Two Weeks and One Day in Hospital

Leave a comment

(Not that I was counting!)

Waking up the next morning after my eventful night with the leaking stoma bag, I felt like I had been punched in the stomach. I wasn’t keen on looking at my stomach and so kept the blanket firmly over my tummy.

A visit from Dr West, the surgeon, during the morning rounds confirmed that the operation had gone well was welcome news and I laid back in bed contemplating what had happened in the last 24 hours.

It was a female ward and the lady opposite quickly made herself known to me and introduced herself as Christine and I thanked her for her help during the night in getting the nurse’s attention.

My course of treatment was basically antibiotics to heal the tumour which were administered through a cannula. Well, so began my love/hate relationship with cannulas, so much so that I ended up with bruises all over my hands and arms in the many attempts to get a needle in.

I was allowed a beef broth and ice cream for lunch and tea, which the beef froth I became a little addicted to, which was just as well as that was all I was allowed to drink for another few days.

There were still Covid regulations being followed so I was only allowed one visitor for an hour a day, which was obviously Phil on most days, but during my stay I did have a couple of visits from my daughter, Amy, and two friends came for a visit which definitely broke up the monotony.

A stay in hospital if you’re not in particular pain can be very boring, but you do get used to the routine of hospital life. You learn what time they wake you up to take your blood pressure: 6:00 AM, breakfast is served at 7:00 AM and the doctors do their rounds at 8:00 AM. Drug run is after that and then not too much goes on unless you have a particular professional coming to speak to you. Lunch is at 12:00 AM and then visitors can come after 2:00 PM. Dinner at 5:00 PM and then the night drug run starts at around 8:00 PM.

I had to have antibiotics three times a day and it was a time I became to dread because it wasn’t given by a drip but by a pump and because the cannula I had used a small valve it blew it out and I would then be in unbelievable pain. I must have had a new cannula every day with the same result until I begged that they give me the antibiotics orally, which I was told was not feasible.
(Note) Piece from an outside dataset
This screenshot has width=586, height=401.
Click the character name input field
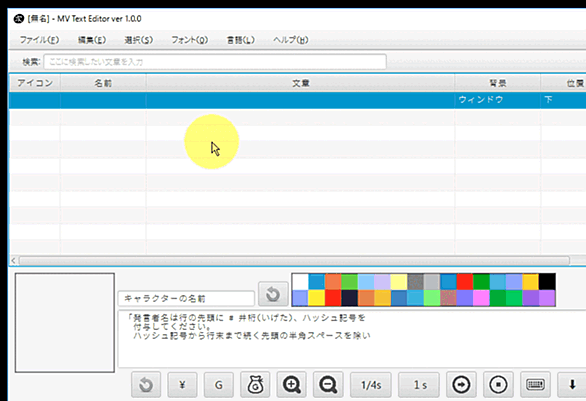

I got myself into a state, crying and saying that I couldn’t do it any longer, when the matron turned up. She gave me a hug and asked if she could try, I shrugged and said, “You can have a go if you want to.” Well, she found a vein straight away and this cannula stayed in until I left hospital, I was a very happy patient!

Halfway through my hospital stay I moved to a lower dependency ward, although at first I wasn’t happy as I liked where I was, it ended up being much nicer.

There is a standing joke between our friends that Phil knows somebody wherever we are. It even happened a year ago, we were walking along a dock in Barbados to board a cruise ship when we hear someone call out his name – it was an ex-police officer who was now working on security on board!

Well, you can guess where this is going – there was a new lady who joined our ward and as soon as Phil walked into the ward, he said hello to her. She works in one of the units which Phil is in charge of! It was nice to have somebody to talk to, we shared our stories and gave words of encouragement when feeling a bit down. It was quite sad for me when she was discharged, but I was very pleased for her!

There were also some characters on the ward, one who decided to discharge herself the day after she had had her operation, got dressed and simply left the ward. Another one who had nightmares and hallucinations during the night and every morning asked me if I had heard the ghosts in the corridor… I didn’t.

Ghostly picture…

All the time I was painfully aware that Christmas was approaching and I definitely didn’t want to be in hospital during that time. So it was a huge relief when I was eventually discharged on 22nd December, 2022, I was going to see my family at Christmas!!